The simple Egyptian man can also be sure that the 7.7 billion pounds to be deducted from the support of hardworking citizens will go directly to the armed forces.

The military's control over food supply operations for schools is not the result of 2021, in 2015 the military participated in the manufacture of school meals in six provinces.

In 2016, the military took control of food supply operations for schools, through the National Service's al-Nasr Services and Maintenance Company, which received 95 percent of school nutrition for students at schools and al-Azhar institutes.

 

Poisoning Incident

On March 14, 2017, schools in Sohag province in Upper Egypt saw more than 2,260 pupils poisoned after eating school meals supplied by the army to the Ministry of Education.

The incident raised questions about why al-Nasr Services, an army company, chose to supply nutrition to students at schools and institutes with a "direct order,” without competition.

This is largely true of Silo Foods, which has become a food giant in Egypt, without a partner. 

The National Service Projects Authority, which belongs to these companies, was established in 1979, under the late Egyptian President Anwar Sadat, and his main mission was to achieve the self-sufficiency of the army.

The aim was also not to rely on the private sector market to provide basic goods to the army, and over time the agency established multiple companies that penetrated the local economy.

Some 22 major companies covered almost all sectors: "National General Contracting and Supplies, National Petroleum, National Fisheries and Aquatic Neighborhoods, National Land Reclamation and Agriculture, National Protected Agriculture.”

Also, "Upper Egypt for food processing and land reclamation, Arab World Optics, plastic linoleum production, integrated egg production complex, Egyptian black sand, Wadi al-Shayeh farm, mining sector, food security sector."

In a report, the Washington Post reported that the Egyptian military controls 60 percent of the country's economy, has a secret budget, and its business is tax-free.

The newspaper's report warned that military control of the economy may threaten to deepen corruption in the country in an unprecedented manner, which cannot be confronted or reduced.

 

Multipurpose

Egyptian political researcher Mohamed Maher spoke about "the dominance of the military in the school nutrition sector, and various other key and central sectors in the lives of citizens, such as medicines, medical services, projects, the Road and Bridges Authority.”

"The purposes of this hegemony are multiple and a well-established strategy that began primarily since the establishment of the Officers' Republic, with the beginning of the era of former President Gamal Abdel Nasser, but which increased completely after the 2013 military coup," he told al-Estiklal. 

"The biggest purpose is to bring the state with all its facilities to the armed forces, because Sisi realized from the very first moment that the army is his first and last fortress, and he must ensure his needs, expand his role and release his hand."

"In order to owe him full loyalty, and there is no kind of restlessness within him, Sisi has expanded his privileges unprecedentedly in the history of the Egyptian state," the researcher said.

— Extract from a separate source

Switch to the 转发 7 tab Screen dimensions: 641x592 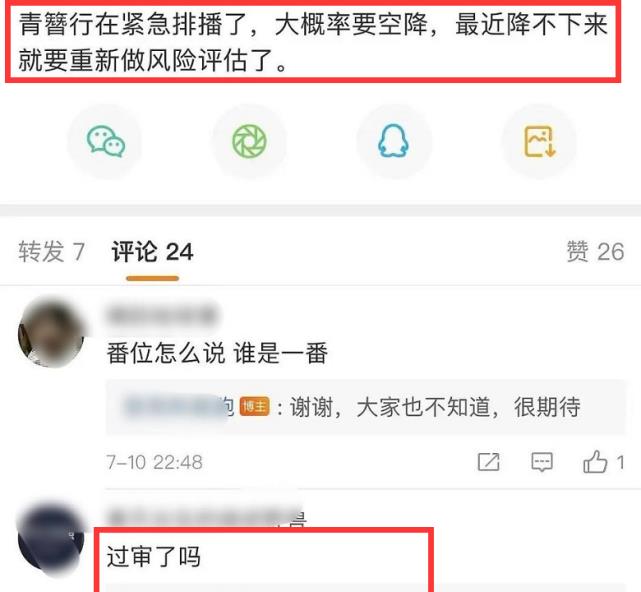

"This is what we note with Sisi's refusal to establish a ruling political party along the lines of the (national) party during the reign of Presidents Anwar Sadat and Hosni Mubarak," he said.

"Sisi realized that no civilian force could be counted on, and that the winning betting horse was always the army, making him his back, his immunity with legislation and force, if necessary," Maher said. 

"Egypt's army and state syndrome has created a complex situation, which is difficult to deal with in the future.

"Egypt would be qualified without the strategy of militarization, as well as the difficulty of disarming military companies and loosening the grip of the armed forces in the future," he said.

On the complex situation, the question arises: "How will this happen? And what civilian force is capable of dismantling that composite network? It would be like nationalization, and foreign and private companies were nationalized for the benefit of the state in the 1960s."

The solution, he concludes, is "to nationalize military companies for the benefit of civil state institutions; but the question still arises: Who can do it, and how he's going to do it.”